→ EXERCISE DIRECTIONS
Give back the whole listing verbatim, printing none of its pictures.
· · · · ·
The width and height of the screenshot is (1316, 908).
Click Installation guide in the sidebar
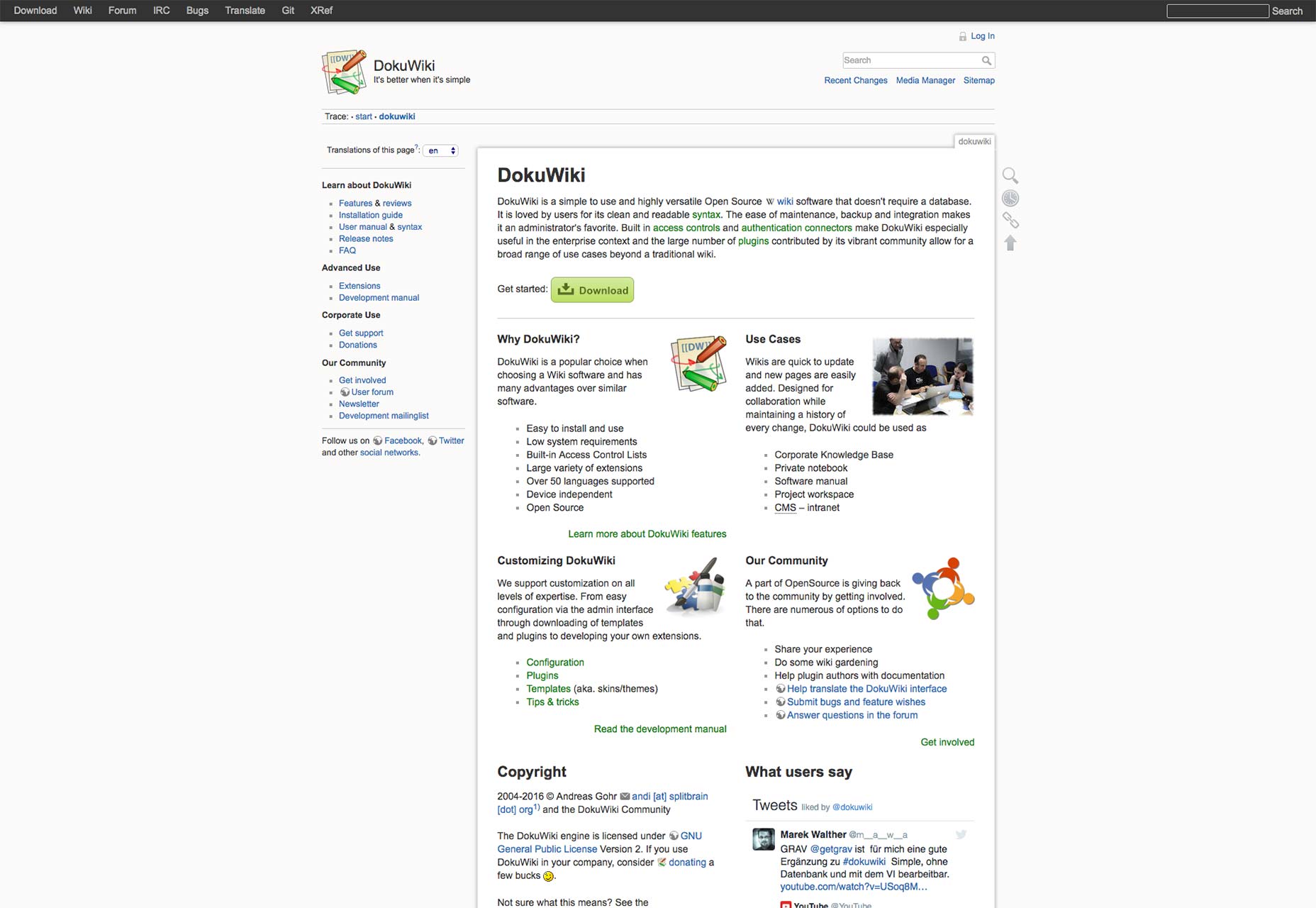coord(370,215)
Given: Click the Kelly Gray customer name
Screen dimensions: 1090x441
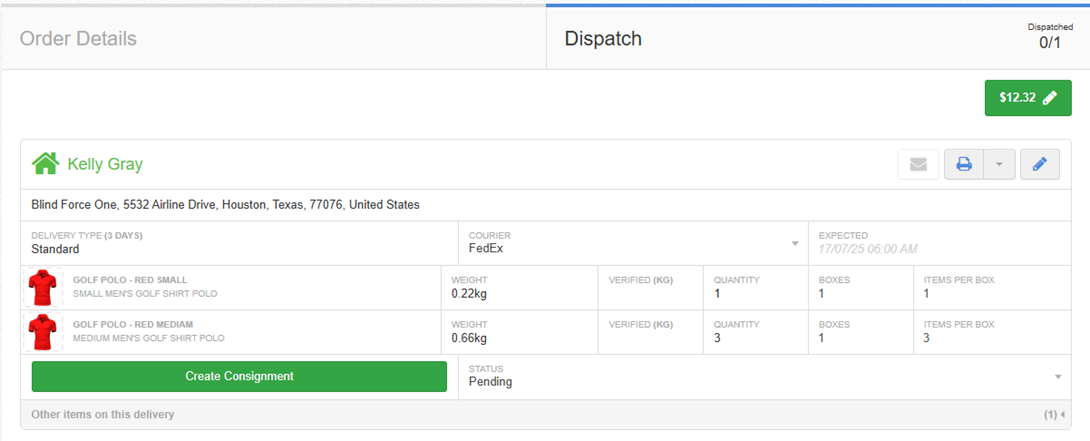Looking at the screenshot, I should pyautogui.click(x=105, y=163).
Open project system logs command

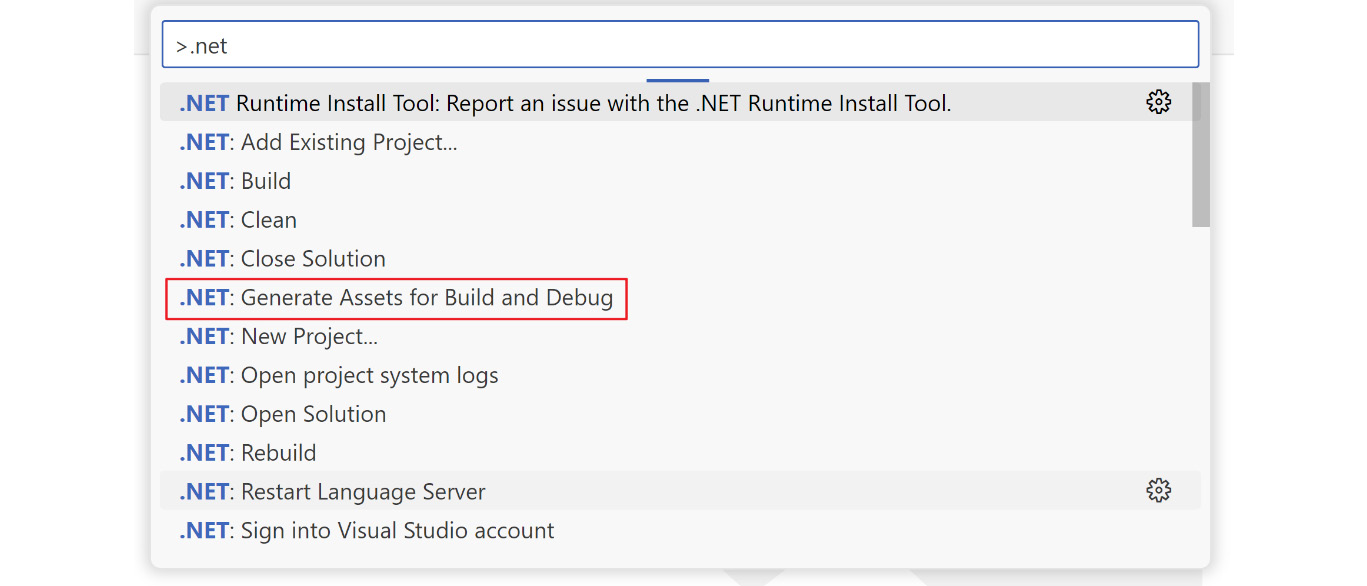(x=680, y=375)
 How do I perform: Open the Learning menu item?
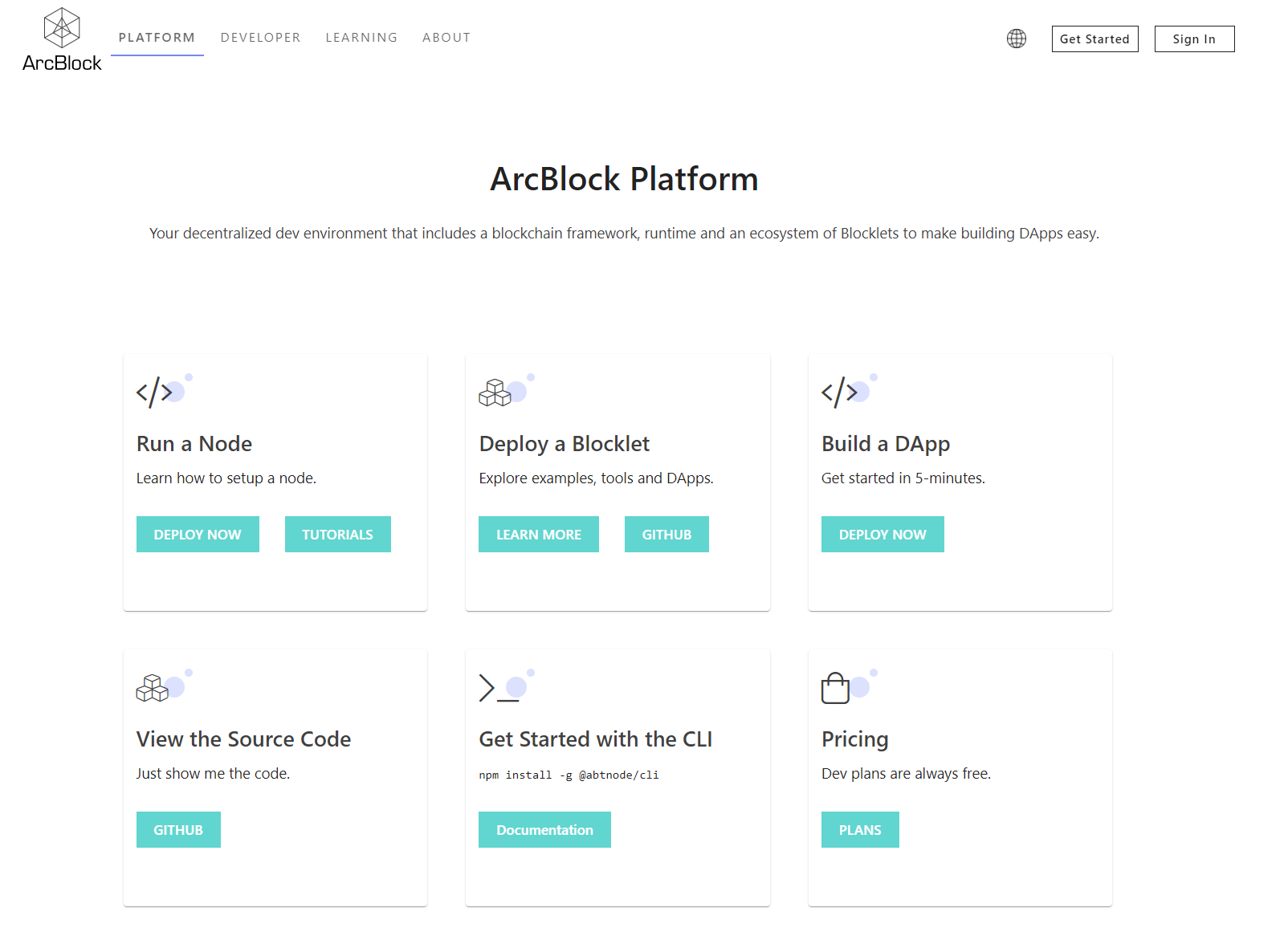(x=361, y=38)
· · · · ·
→ SOLVED PROBLEM
The width and height of the screenshot is (1316, 908).
Click Installation guide in the sidebar
coord(370,215)
Given: Click the Kelly Gray customer name
Screen dimensions: 1090x441
Looking at the screenshot, I should pyautogui.click(x=105, y=163).
Open project system logs command

(x=680, y=375)
 How do I perform: Open the Learning menu item?
(x=361, y=38)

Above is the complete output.